Stored items

--*--

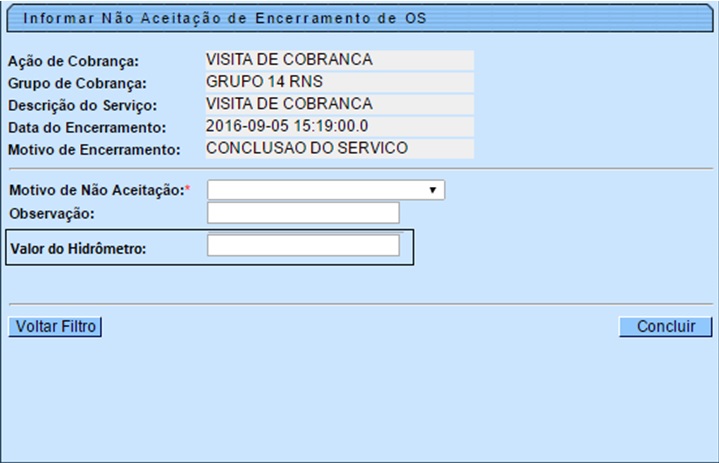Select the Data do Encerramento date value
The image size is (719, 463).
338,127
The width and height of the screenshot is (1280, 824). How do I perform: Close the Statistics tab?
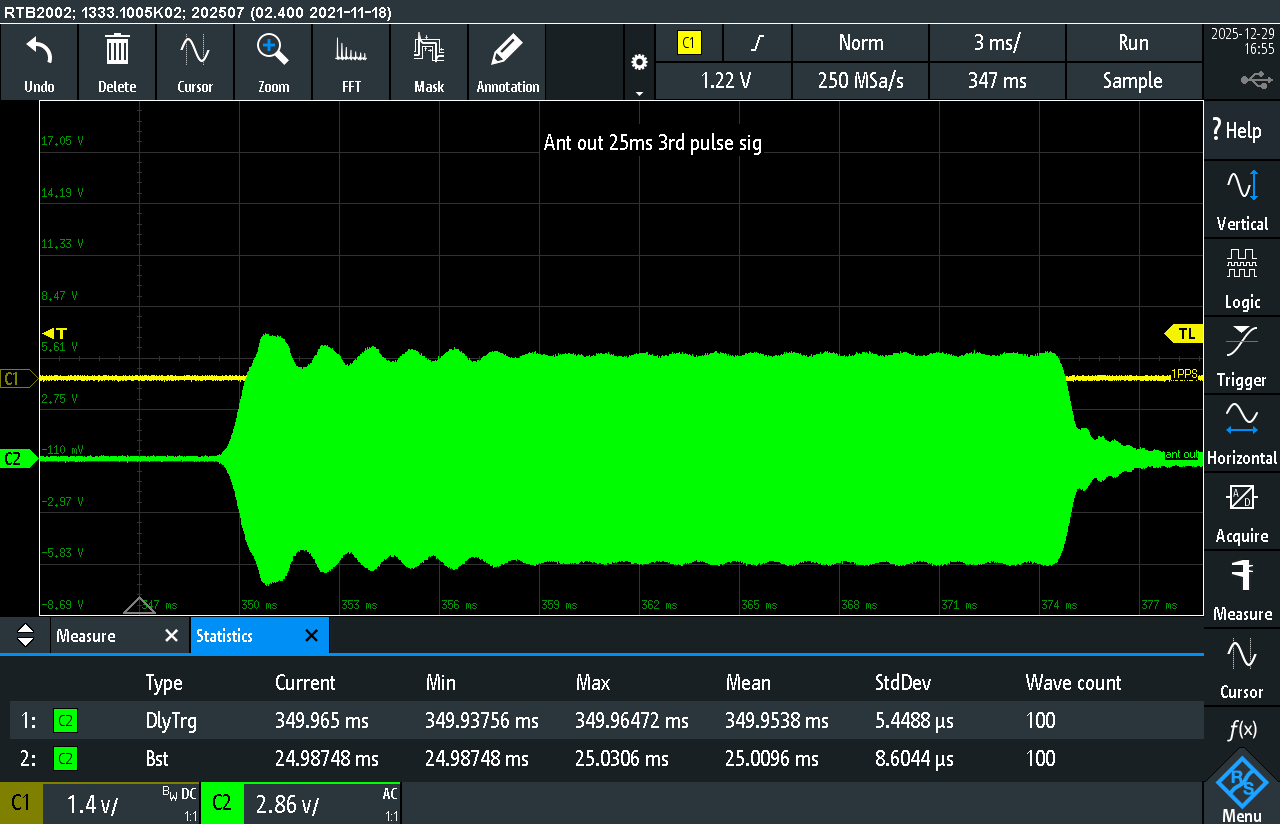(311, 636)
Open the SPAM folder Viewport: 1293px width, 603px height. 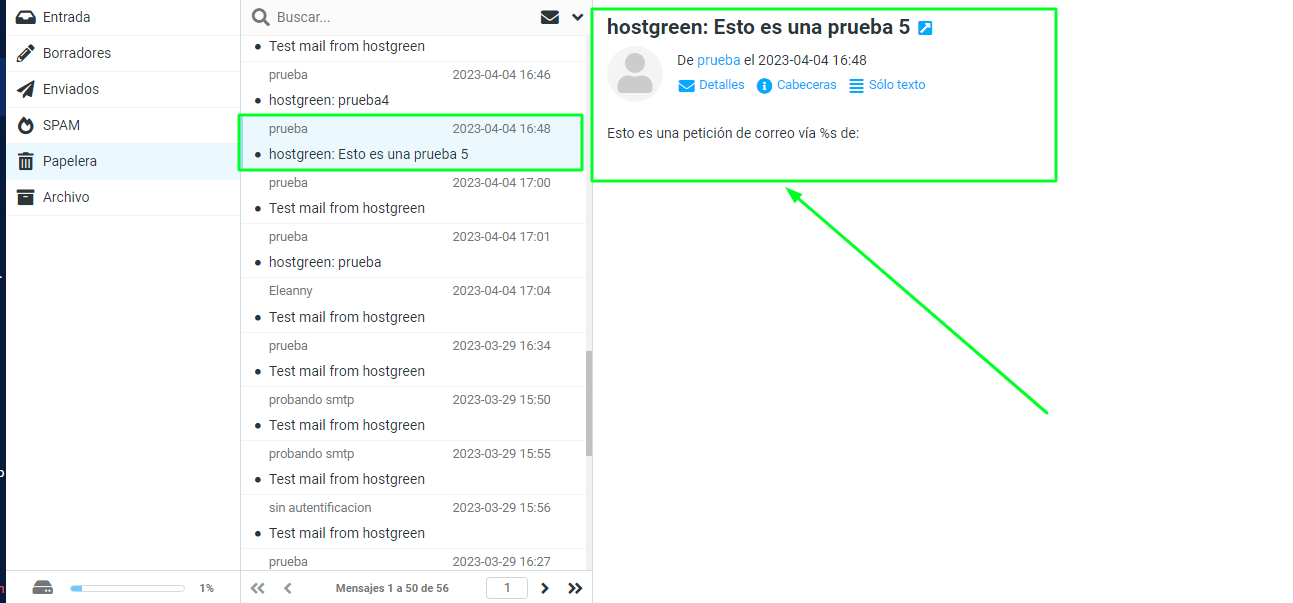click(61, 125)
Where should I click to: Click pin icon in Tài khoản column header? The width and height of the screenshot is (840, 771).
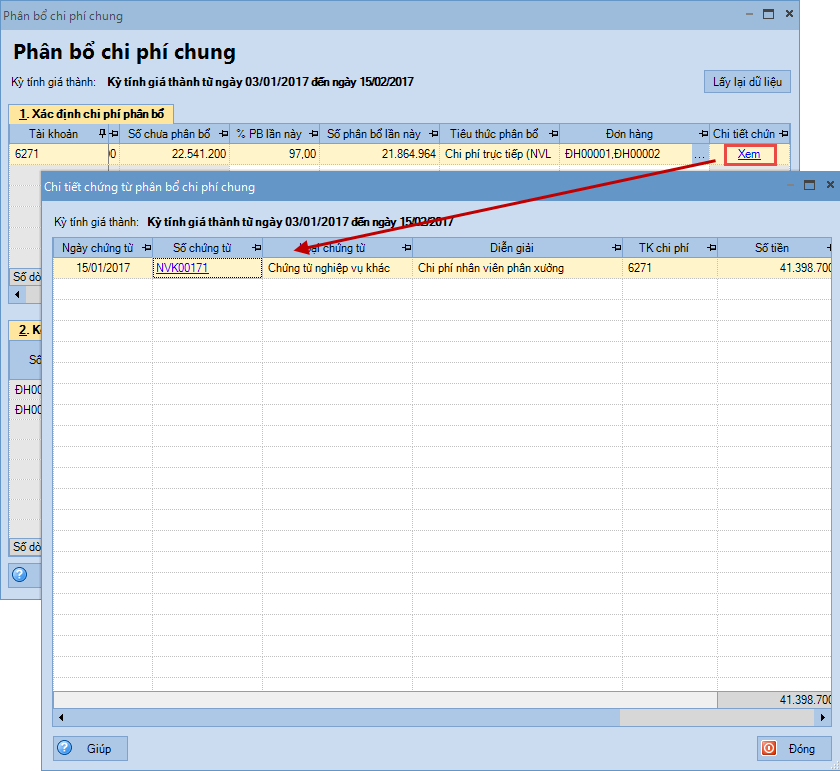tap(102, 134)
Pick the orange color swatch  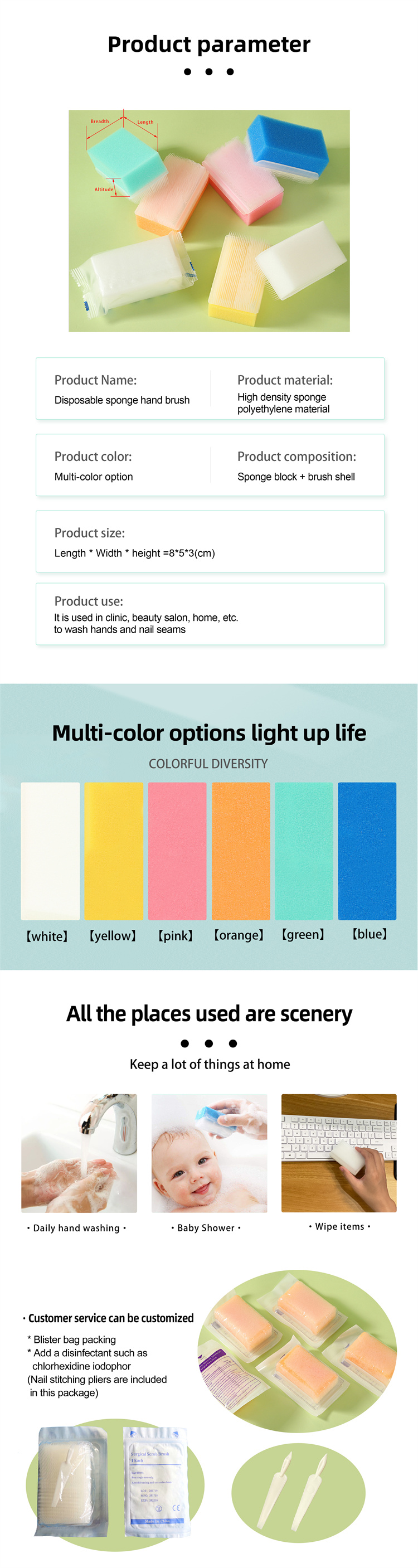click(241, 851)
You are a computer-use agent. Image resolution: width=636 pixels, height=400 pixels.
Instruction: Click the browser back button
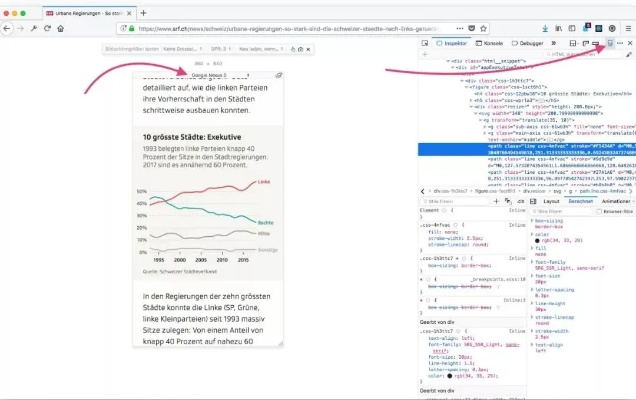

--*--

- YOUR GOAL:
Make an exact copy of only those lines that run from the line with "You are a computer-use" through the end of the records, excluding pictures.

- OUTPUT:
You are a computer-use agent. Image resolution: width=636 pixels, height=400 pixels.
Instruction: Click the browser back button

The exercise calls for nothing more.